Saylor’s Strategy Misses Earnings Estimates

Michael Saylor’s Bitcoin-focused firm Strategy, formerly known as MicroStrategy, reported a year-to-date yield of 13.7% on its Bitcoin holdings. This translates to an unofficial gain of over 61,000 BTC worth approximately $5.8 billion. In its May 1 earnings release, Strategy called these figures internal benchmarks for measuring the success of its Bitcoin investment strategy. The firm’s chief financial officer, Andrew Kang, stated that it now aims for a 25% Bitcoin yield and a total gain of $15 billion by the end of the year.

Highlights from Stategy’s Q1 financial results

Despite strong performance in its Bitcoin portfolio, Strategy missed Wall Street’s expectations for the first quarter. The company posted $111.1 million in revenue, which is down 3.6% from the same period last year and around 5% below analyst forecasts. It also reported a big net loss of $4.2 billion, or $16.49 per diluted share, far exceeding the projected 11 cents per share loss. The loss was largely attributed to a $5.9 billion unrealized loss on its Bitcoin holdings, which caused total operating expenses to surge by close to 2,000% to $6 billion.

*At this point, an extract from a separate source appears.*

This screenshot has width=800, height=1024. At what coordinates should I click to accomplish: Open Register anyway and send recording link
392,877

To fund future Bitcoin acquisitions, Strategy announced plans to offer up to $21 billion in additional stock. The firm’s aggressive Bitcoin strategy continues, with over 550,000 BTC acquired since 2020 at an average price of $68,500 per coin, totaling nearly $38 billion in costs. On May 1, the value of its Bitcoin treasury grew to more than $53 billion.

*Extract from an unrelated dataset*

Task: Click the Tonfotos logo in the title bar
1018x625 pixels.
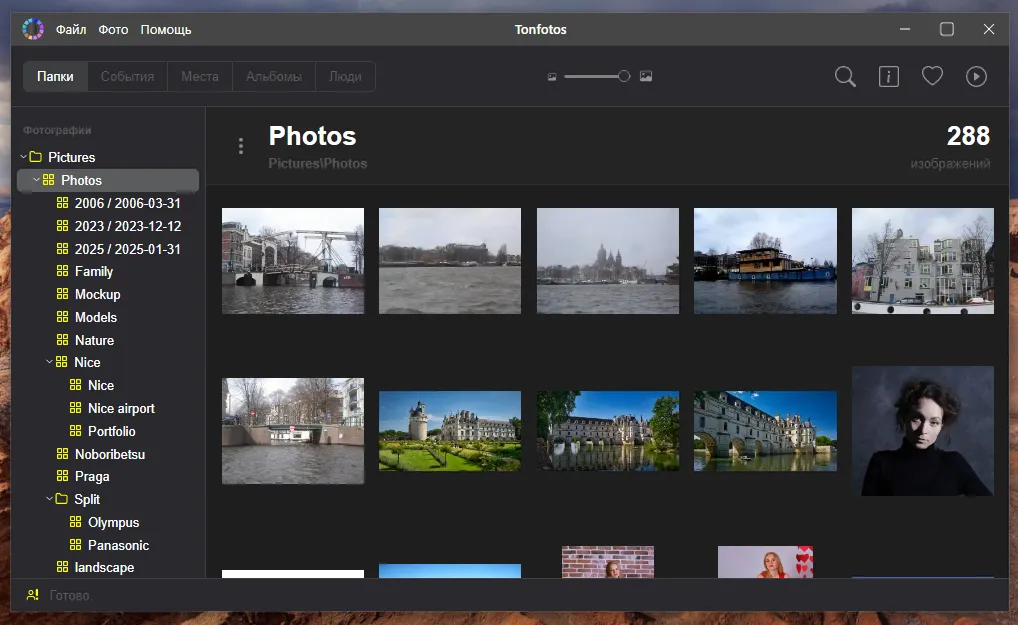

Shares in Strategy (MSTR) ended May 1 up 0.39% at $381.60, though they dipped slightly in after-hours trading. The stock is up more than 31.5% year-to-date but is still way below its November 2024 high of over $470. 

Strategy stock price over the past 24 hours (Source: Google Finance)

Strategy is still the largest corporate holder of Bitcoin, contributing to the total of over $73 billion held by public companies. Combined with Bitcoin funds and institutional investors, more than $200 billion worth of Bitcoin is now in the hands of major financial players. Some industry observers warn that continued institutional accumulation, led by firms like Strategy, could eventually crowd out retail investors from the market.